Use a single label, a list of labels, or slices (e.g., df.loc[1] for the second row).

In [80]:
df.loc[2]

Name     charlie
Age           22
Marks         20
Name: 2, dtype: object

#### Combining Rows and Columns:

Access specific rows and columns together (e.g., df.loc[0:2, ['column1', 'column2']]).

In [81]:
df.loc[1:3,['Name','Age']]

Unnamed: 0,Name,Age
1,Bob,18
2,charlie,22
3,Dev,23


#### Selecting Columns:

Specify column labels (e.g., df.loc[:, 'column_name'] for all rows of a specific column).

In [82]:
df.loc[:,['Name']]             # It print all rows of Name Column

Unnamed: 0,Name
0,Alice
1,Bob
2,charlie
3,Dev


#### Boolean Indexing:

Filter rows based on conditions (e.g., df.loc[df['column_name'] > value]).

In [83]:
df.loc[df['Marks']>=30]

Unnamed: 0,Name,Age,Marks
1,Bob,18,48
3,Dev,23,35


#### When selecting specific rows and/or columns with loc or iloc, new values can be assigned to the selected data.

For example, to assign the name anonymous to the first 3 elements of the fourth column:

In [84]:
df.iloc[1:3, 1] = 'Wrong Data'
df

  df.iloc[1:3, 1] = 'Wrong Data'


Unnamed: 0,Name,Age,Marks
0,Alice,20,28
1,Bob,Wrong Data,48
2,charlie,Wrong Data,20
3,Dev,23,35


### REMEMBER

- When selecting subsets of data, square brackets [] are used.

- Inside these brackets, you can use a single column/row label, a list of column/row labels, a slice of labels, a conditional expression or a colon.

- Select specific rows and/or columns using loc when using the row and column names.

- Select specific rows and/or columns using iloc when using the positions in the table.

- You can assign new values to a selection based on loc/iloc.

________________________________________________________________________________________________________________________________________________________

▸ Given request: In the text on pandas data selection, when does the REMEMBER list say to use iloc?

▸ Recorded information:
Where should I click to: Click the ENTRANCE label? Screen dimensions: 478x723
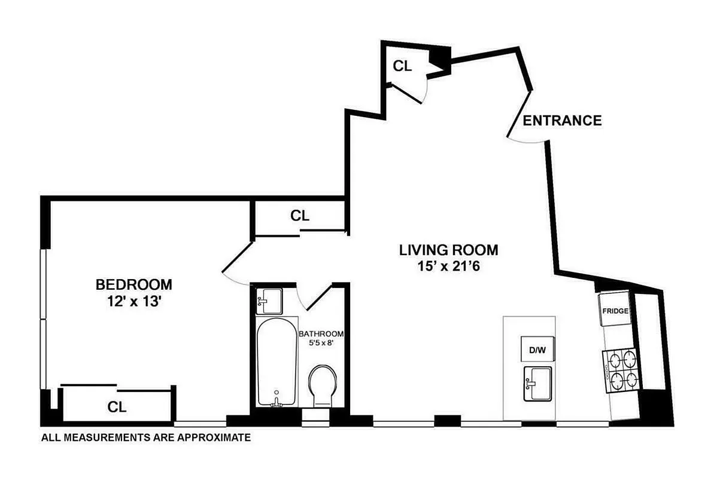click(x=562, y=121)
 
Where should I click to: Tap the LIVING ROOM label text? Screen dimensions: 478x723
click(x=448, y=250)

▸ Output: Use iloc to select specific rows and/or columns by their positions in the table.